À ce travail de recherche-création considérable s’ajoute la réalisation d’un site web renseignant sur l’accès à l’eau et au fleuve Saint-Laurent dans l’archipel de Montréal. Ainsi, en plus des 7 thèmes développés lors du documentaire sonore, on a accès à 25 capsules d’informations, totalisant 90 minutes de contenu supplémentaire.

C’est que les compositeurs ne s’improvisent pas seulement documentaristes. Ils prennent une position engagée en s’intéressant au débat d’accès à l’eau et au fleuve, un enjeu au cœur de discussions municipales actuelles. D’ailleurs, Projet Archipel reprend le titre d’« un vaste programme d’aménagement des divers plans d’eau de la région de Montréal ».

En plus de nous sensibiliser à cette problématique, le documentaire sonore des Guillaume C. suscite notre réflexion.

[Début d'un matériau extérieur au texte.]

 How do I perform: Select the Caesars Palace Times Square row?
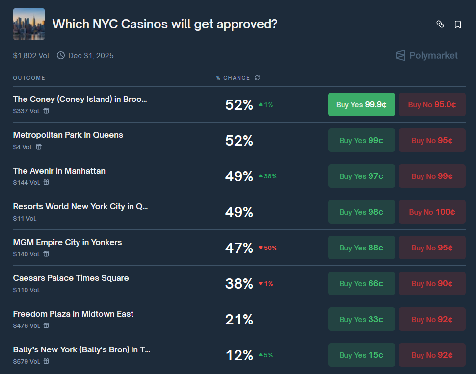(239, 283)
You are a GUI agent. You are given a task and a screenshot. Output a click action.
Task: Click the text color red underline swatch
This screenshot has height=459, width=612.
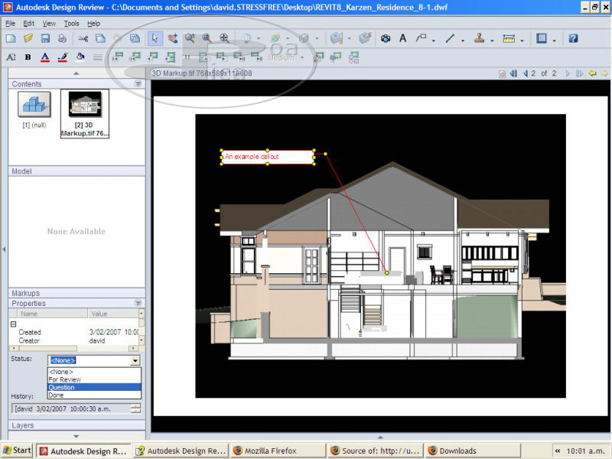[x=44, y=57]
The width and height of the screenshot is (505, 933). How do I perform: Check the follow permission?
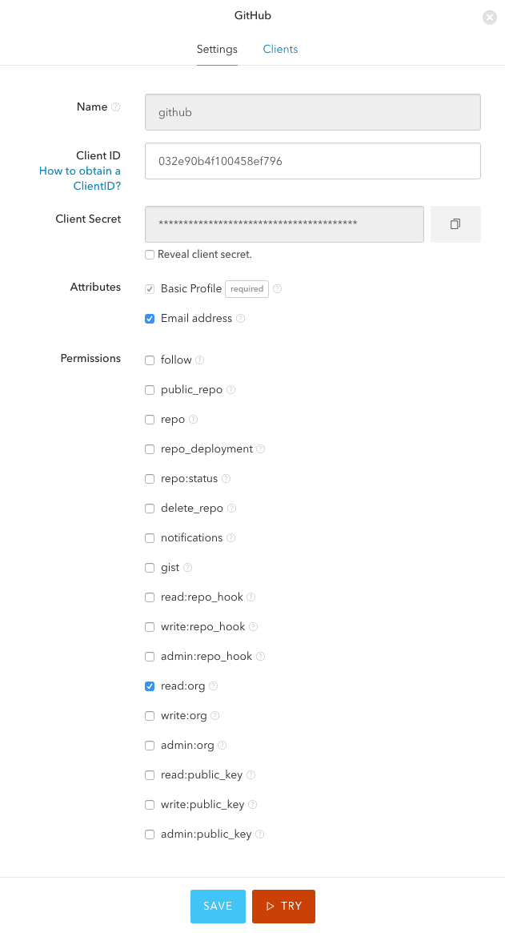tap(150, 360)
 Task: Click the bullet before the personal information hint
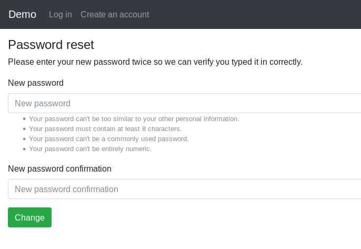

À la toute fin de la pièce, un interviewé fait cette remarque : « Bien que Montréal soit au sein d’un archipel d’îles, comment se fait-il que les Montréalais ne s’identifient jamais en tant qu’habitant d’une île? » En somme, Projet Archipel est une façon tout à fait originale de renseigner les auditeurs et de les amener à réfléchir sur leur identité.

L’œuvre sera présentée à nouveau à l’Espace Cercle-Carré en avril 2017. Rester à l’écoute!